Texte fourni
==========

Elle parle aux princesses tout comme aux autres, et dit tout avec une liberté admirable. Elle a dit un million de choses de bon sens. « Quand je vois, disoit-elle, ces nouvelles mariées qui vont donnant du timon de leur carrosse contre les maisons, je me mets à crier : Qui veut du plomb ? Plomb à vendre ! plomb à vendre ! Qui veut du plomb ? Voici des gens qui en vendent. Cependant il est certain qu’il ne se fait pas la moitié des cocus qui se devroient faire, tant il y a de sots maris. »

[1658] Elle conte qu’un paysan, avec qui elle a marié une servante depuis un an, vint un jour lui demander si elle ne connoissoit point quelque prêtre de Saint-Paul pour les démarier, sa femme et lui ; qu’à la vérité elle étoit grosse, mais qu’il aime mieux prendre l’enfant. Ils avoient été mariés par un prêtre de Saint-Paul.

==========

Données fournies
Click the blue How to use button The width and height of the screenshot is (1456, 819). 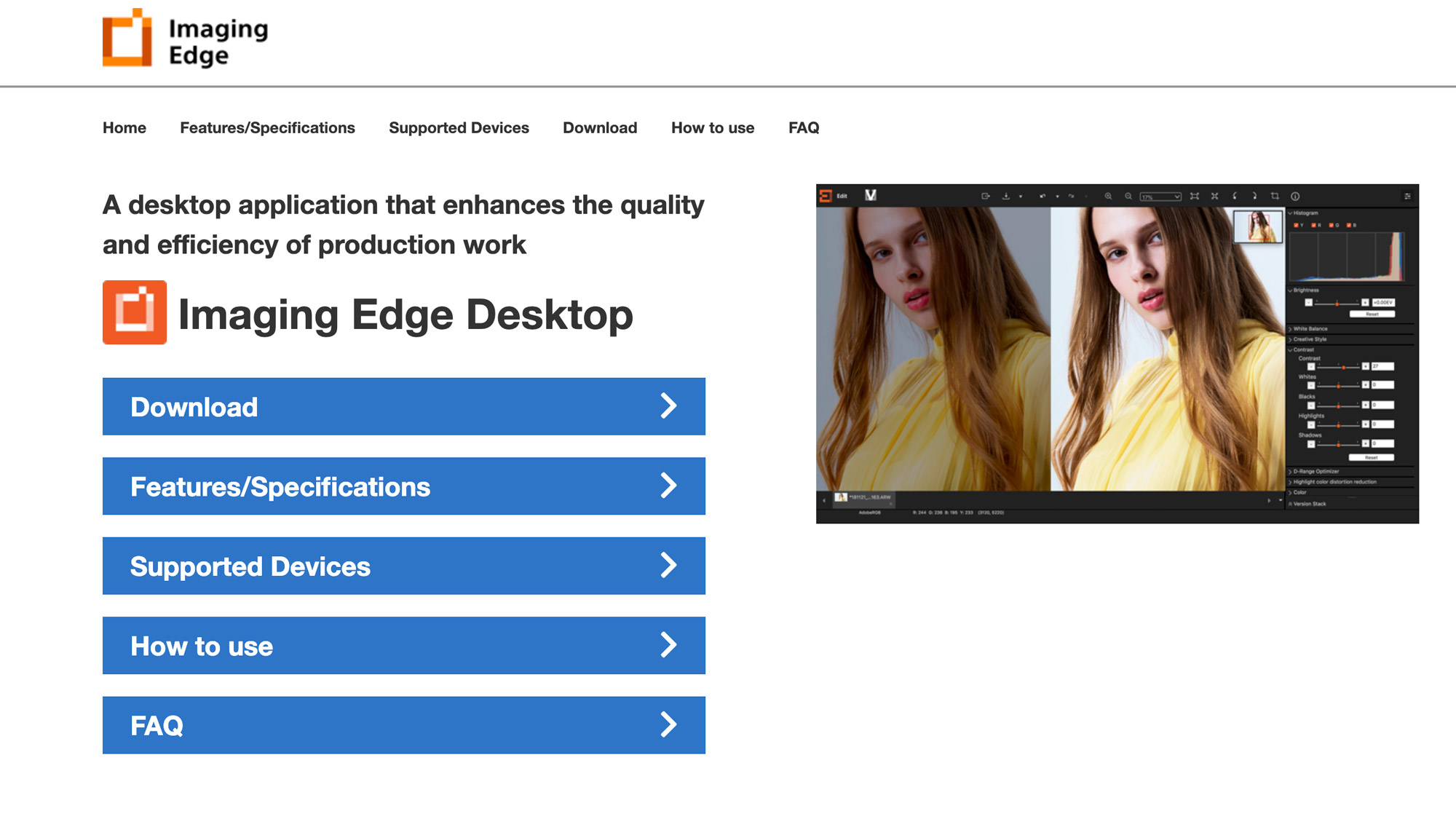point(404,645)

==========

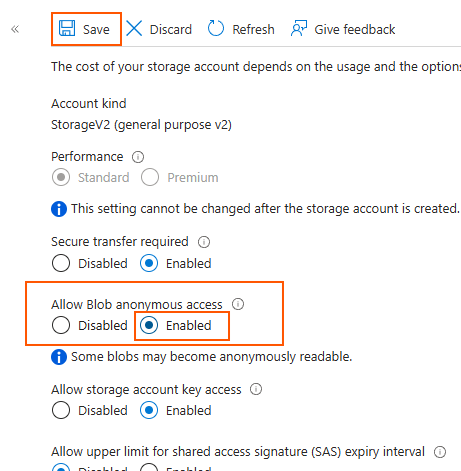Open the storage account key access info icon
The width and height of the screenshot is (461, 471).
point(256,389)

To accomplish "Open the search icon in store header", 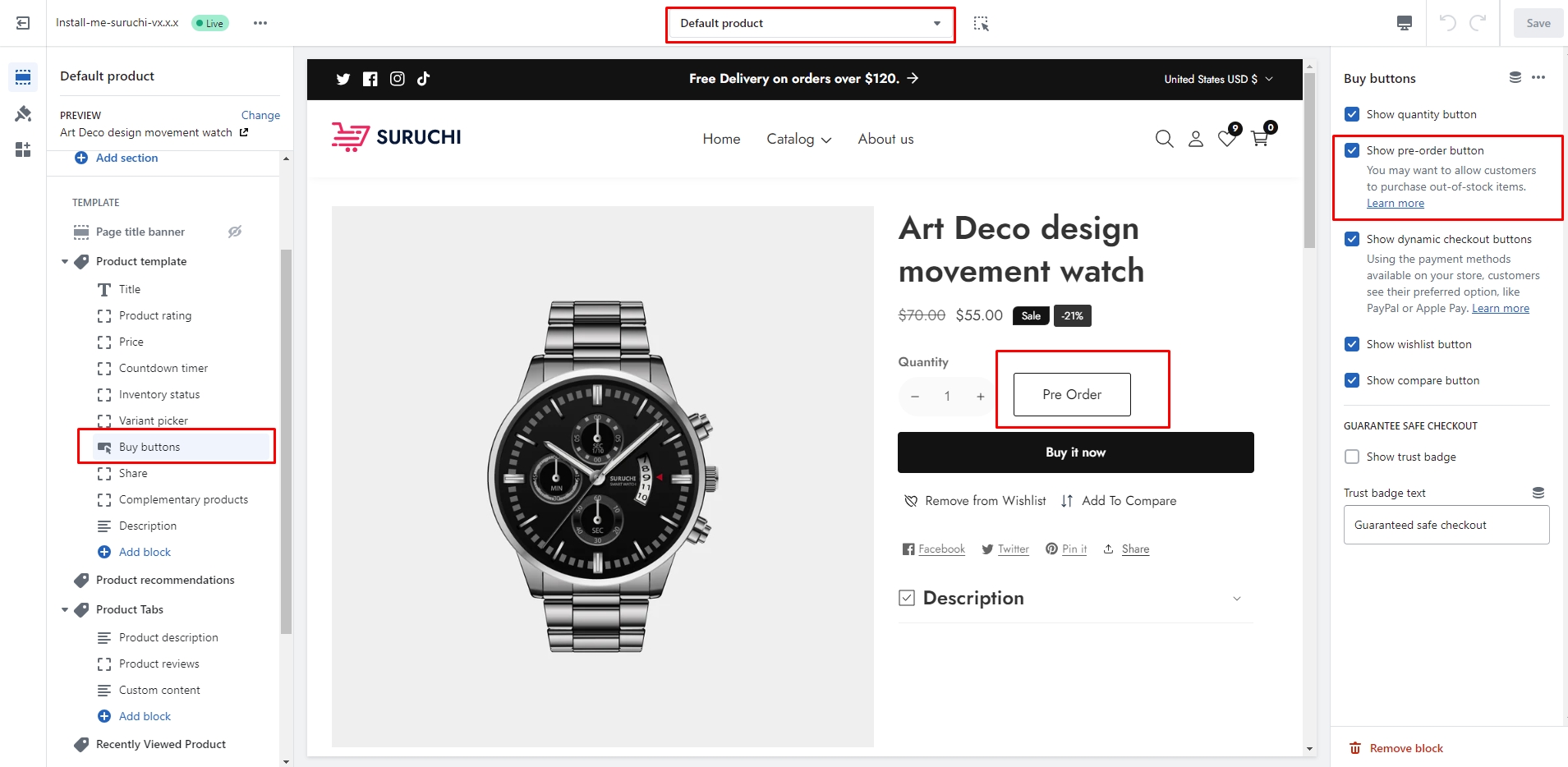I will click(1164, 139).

==========

Consigne
Répondez, s'il vous plaît, à ces questions sur le texte fourni :
1. Contre quoi les nouvelles mariées vont-elles donnant du timon de leur carrosse ?
2. Depuis combien de temps le paysan est-il marié à la servante ?
3. Quel prêtre le paysan cherche-t-il pour les démarier, sa femme et lui ?
Appuyez-vous uniquement sur le texte fourni.

Réponse
1. Contre les maisons.
2. Depuis un an.
3. Un prêtre de Saint-Paul.